Exercise details » Can you copy out the material word for word, from the line containing "Where should I click to: Mark" through the line containing "The height and", with both of those lines included?

╭─ Material to process

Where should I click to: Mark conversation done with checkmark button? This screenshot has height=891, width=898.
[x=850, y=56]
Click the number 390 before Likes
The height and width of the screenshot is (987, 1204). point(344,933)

╰─
╭─ Material to process

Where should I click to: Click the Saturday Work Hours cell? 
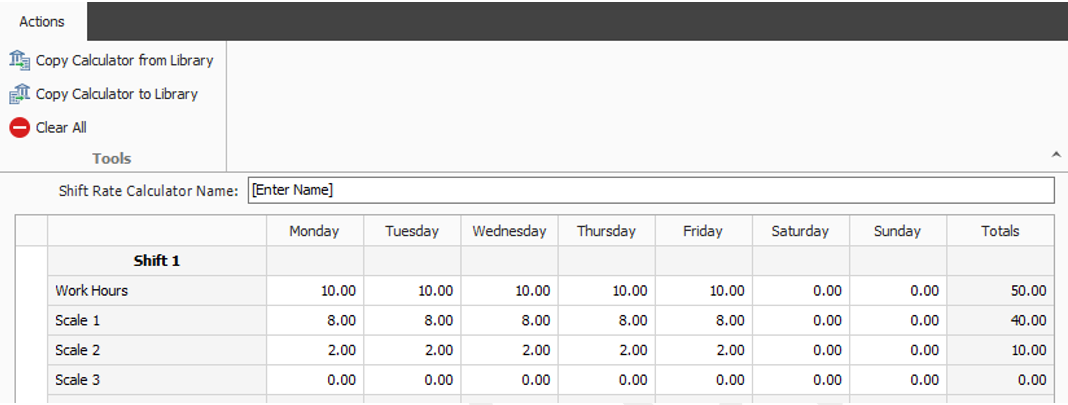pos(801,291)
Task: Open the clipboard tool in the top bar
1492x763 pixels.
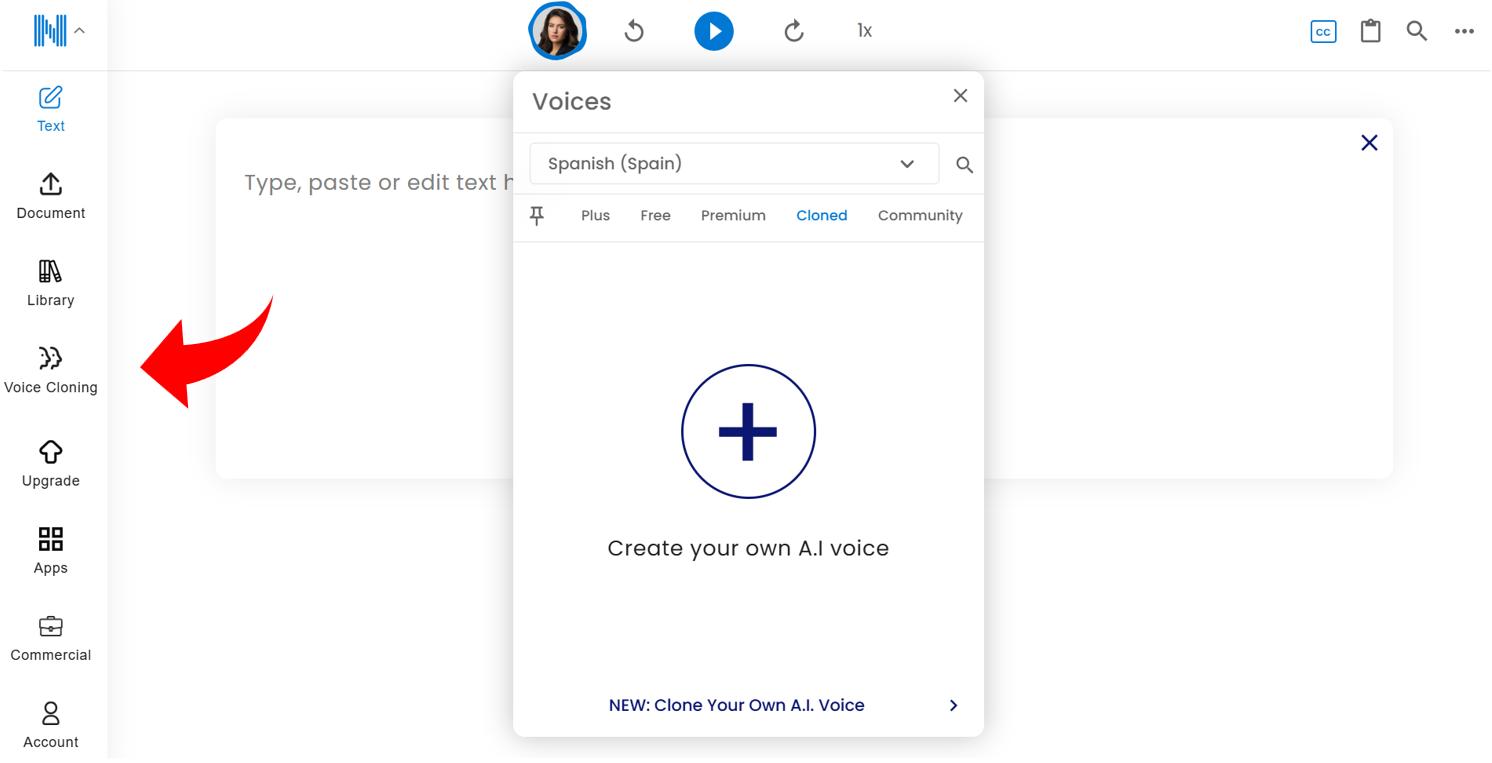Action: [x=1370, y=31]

╰─

Exercise response »
Where should I click to: Mark conversation done with checkmark button? This screenshot has height=891, width=898.
[x=850, y=56]
Click the number 390 before Likes
The height and width of the screenshot is (987, 1204). point(344,933)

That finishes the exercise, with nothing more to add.